Aim of the exercise:
What is needed is a faithful copy of all the entries, with no pictures in it.

Records excerpted from a collection:
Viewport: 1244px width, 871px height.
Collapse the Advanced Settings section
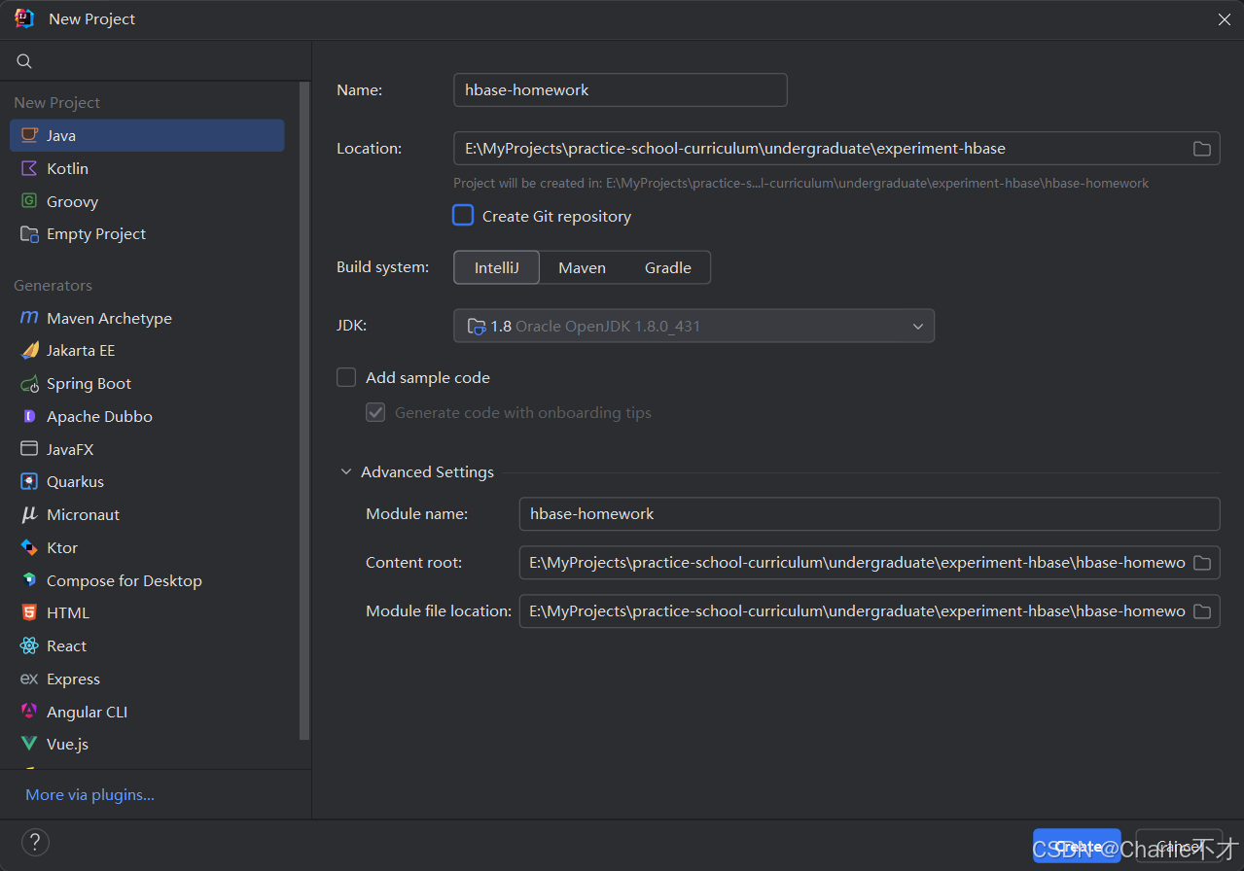pyautogui.click(x=346, y=472)
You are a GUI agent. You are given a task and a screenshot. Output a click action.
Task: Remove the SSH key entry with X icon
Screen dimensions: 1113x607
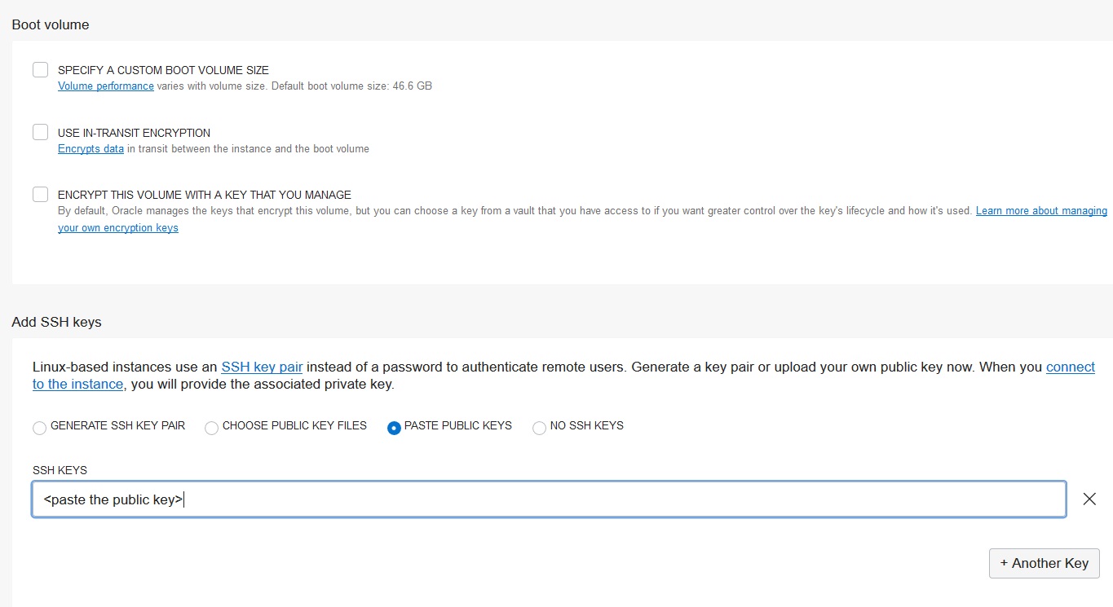tap(1089, 499)
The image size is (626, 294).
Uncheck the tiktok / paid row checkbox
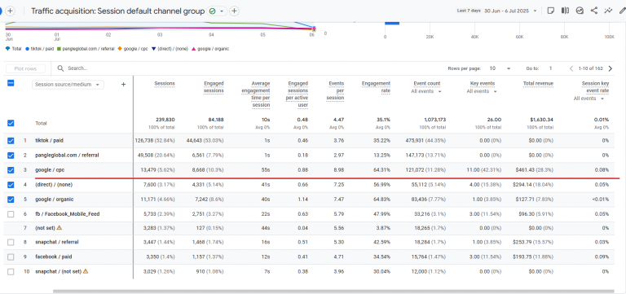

Written solution:
Viewport: 1244px width, 871px height.
Collapse the Advanced Settings section
pyautogui.click(x=346, y=472)
You are a GUI agent. You are given a task and a screenshot. Output a click action.
Task: Remove the SSH key entry with X icon
Screen dimensions: 1113x607
tap(1089, 499)
The image size is (626, 294).
Uncheck the tiktok / paid row checkbox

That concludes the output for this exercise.